Indice dell'itinerario

Non a caso Cézanne e Van Gogh trovarono, nella luce e nei colori della Provenza, l’ispirazione delle loro opere: il paesaggio è una tavolozza su cui si alternano e si mescolano il blu del cielo e del mare, il rosso della terra, il verde della vegetazione, il bianco della pietra, le infinite tonalità delle fioriture che rendono il quadro di una bellezza incomparabile. A fare da colonna sonora il fruscio del fresco mistral, il mormorio delle fontane, il ronzio delle api che bottinano tra i fiori e soprattutto il frinire delle onnipresenti cicale, simbolo della regione.

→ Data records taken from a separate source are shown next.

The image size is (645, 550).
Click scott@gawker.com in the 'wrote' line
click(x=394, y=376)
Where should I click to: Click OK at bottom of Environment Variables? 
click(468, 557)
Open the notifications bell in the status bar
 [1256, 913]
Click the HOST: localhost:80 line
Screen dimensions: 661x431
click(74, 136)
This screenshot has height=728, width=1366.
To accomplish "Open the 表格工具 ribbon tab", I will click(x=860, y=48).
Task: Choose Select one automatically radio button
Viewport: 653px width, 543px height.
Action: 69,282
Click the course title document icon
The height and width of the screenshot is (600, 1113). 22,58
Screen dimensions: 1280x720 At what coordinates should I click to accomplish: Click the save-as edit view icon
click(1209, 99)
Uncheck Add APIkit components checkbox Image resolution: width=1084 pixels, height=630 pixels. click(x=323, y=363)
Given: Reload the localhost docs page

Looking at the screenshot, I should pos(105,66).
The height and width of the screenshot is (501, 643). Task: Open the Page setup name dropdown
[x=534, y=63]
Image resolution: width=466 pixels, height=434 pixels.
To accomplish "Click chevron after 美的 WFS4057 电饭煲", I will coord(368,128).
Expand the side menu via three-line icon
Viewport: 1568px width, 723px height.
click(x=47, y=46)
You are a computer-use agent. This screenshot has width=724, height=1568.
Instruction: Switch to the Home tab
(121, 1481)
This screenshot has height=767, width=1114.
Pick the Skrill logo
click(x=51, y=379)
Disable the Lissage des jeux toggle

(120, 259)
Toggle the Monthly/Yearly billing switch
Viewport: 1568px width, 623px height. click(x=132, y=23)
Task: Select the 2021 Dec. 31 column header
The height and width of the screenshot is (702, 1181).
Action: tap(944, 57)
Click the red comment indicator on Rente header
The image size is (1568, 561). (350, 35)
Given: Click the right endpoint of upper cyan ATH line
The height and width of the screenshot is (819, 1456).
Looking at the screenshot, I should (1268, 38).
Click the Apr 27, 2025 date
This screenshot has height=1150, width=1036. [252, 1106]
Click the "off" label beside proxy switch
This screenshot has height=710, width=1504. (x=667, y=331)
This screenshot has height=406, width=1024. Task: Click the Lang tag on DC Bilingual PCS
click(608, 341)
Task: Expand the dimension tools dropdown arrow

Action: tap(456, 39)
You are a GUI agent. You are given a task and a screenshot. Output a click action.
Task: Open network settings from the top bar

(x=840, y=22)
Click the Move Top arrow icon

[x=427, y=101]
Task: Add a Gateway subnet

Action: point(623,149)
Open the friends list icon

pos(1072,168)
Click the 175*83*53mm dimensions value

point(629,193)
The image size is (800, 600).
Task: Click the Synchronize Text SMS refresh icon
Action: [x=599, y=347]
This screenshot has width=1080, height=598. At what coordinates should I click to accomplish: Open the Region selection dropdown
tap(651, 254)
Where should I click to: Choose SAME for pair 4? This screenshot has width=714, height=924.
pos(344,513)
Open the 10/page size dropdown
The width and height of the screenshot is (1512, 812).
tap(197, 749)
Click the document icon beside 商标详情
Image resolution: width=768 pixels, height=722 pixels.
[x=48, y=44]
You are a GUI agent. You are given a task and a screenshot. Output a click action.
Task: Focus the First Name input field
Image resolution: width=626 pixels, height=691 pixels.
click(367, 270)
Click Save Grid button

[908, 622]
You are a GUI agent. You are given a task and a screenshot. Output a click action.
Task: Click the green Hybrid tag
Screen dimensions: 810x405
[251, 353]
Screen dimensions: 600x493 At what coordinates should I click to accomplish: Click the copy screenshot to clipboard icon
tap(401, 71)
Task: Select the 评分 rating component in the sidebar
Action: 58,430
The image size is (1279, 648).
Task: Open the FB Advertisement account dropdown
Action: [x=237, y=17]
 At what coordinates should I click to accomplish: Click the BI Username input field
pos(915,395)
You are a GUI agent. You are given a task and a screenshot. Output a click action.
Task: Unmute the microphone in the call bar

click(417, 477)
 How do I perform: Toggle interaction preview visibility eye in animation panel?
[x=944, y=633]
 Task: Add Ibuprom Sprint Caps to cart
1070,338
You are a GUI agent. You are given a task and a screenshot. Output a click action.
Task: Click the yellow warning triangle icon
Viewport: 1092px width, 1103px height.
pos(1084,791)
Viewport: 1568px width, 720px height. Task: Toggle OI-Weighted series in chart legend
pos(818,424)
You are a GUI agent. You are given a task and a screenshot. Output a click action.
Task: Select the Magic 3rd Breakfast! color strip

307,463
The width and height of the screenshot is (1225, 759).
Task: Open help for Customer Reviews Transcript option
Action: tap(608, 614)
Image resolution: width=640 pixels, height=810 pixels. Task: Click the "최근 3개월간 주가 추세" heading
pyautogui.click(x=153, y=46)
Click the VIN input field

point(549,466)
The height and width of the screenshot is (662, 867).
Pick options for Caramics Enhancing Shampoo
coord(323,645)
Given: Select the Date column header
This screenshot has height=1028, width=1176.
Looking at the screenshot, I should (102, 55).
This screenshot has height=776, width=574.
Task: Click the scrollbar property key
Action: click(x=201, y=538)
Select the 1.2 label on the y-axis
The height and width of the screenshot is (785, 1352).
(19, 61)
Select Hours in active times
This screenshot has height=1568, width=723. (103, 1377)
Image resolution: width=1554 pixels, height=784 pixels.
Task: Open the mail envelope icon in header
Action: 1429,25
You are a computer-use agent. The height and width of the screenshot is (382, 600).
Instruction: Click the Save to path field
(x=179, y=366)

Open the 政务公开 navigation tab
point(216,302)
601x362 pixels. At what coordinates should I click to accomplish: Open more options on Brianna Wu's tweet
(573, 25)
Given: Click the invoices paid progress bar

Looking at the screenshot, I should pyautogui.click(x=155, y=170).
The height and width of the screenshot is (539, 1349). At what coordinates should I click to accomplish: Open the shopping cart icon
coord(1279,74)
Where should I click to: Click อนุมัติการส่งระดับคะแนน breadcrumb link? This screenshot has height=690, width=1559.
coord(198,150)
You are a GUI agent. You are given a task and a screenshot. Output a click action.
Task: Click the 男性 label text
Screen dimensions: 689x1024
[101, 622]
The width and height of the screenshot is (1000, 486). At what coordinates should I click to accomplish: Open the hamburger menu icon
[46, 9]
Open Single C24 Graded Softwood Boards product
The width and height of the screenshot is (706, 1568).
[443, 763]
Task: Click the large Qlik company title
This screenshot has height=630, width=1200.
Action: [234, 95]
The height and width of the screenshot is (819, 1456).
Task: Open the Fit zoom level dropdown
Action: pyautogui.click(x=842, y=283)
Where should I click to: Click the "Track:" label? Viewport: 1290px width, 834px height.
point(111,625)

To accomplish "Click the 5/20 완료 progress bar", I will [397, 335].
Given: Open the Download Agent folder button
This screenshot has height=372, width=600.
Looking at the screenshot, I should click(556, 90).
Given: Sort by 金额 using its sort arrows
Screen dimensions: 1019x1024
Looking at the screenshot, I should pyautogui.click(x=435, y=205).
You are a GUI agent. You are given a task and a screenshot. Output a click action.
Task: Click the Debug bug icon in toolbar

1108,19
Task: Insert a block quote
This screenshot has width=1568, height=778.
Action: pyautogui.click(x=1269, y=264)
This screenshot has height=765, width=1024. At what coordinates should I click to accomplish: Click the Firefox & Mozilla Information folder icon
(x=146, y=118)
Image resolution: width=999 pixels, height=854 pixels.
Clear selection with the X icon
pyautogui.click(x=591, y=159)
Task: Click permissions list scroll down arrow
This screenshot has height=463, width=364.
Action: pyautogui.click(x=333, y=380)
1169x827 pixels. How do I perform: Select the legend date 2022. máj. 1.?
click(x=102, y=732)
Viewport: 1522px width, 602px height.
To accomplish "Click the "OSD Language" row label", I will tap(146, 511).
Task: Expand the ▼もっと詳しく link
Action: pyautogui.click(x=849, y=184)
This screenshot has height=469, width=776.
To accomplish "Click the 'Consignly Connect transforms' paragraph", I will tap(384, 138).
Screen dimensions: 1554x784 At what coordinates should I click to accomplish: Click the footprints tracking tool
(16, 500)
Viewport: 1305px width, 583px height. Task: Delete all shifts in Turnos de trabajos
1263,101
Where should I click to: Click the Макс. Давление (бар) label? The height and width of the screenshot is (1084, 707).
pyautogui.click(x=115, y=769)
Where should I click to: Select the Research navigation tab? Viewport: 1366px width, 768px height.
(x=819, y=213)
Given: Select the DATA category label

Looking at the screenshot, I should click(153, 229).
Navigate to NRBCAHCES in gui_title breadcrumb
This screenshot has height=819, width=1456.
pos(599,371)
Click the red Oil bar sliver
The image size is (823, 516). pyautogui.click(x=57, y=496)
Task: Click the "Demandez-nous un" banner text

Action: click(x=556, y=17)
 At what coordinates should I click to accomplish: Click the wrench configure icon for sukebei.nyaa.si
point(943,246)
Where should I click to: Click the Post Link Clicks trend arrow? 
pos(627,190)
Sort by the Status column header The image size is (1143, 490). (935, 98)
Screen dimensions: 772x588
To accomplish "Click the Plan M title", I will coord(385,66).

Una spiritosa leggenda vuole che si tratti di angeli tramutati da Dio in insetti e inviati a tenere sveglia e operosa la gente che, a causa del gran caldo, durante il giorno preferiva riposare: oggi, che sia per volontà divina o meno, il popolo provenzale è noto per la varietà e la qualità dei prodotti agricoli e dell’artigianato (immancabile souvenir è proprio la cicala, riprodotta nei più diversi materiali), e se in qualche piccolo borgo è facile osservare gli abitanti sfidarsi al gioco delle bocce all’ombra di alti platani o nell’atto di consumare lentamente un pastis al tavolino di un bar, è solo un retaggio di quello che anche i francesi chiamano dolce farniente.

Profumo di vacanza
Per chi viaggia su queste strade fra la primavera e l’estate, il motivo di maggior richiamo è la lavanda: migliaia di ettari di campi tra le Alpi dell’Alta Provenza e il Vaucluse, due dei dipartimenti nei quali “l’oro blu” è più intensamente coltivato.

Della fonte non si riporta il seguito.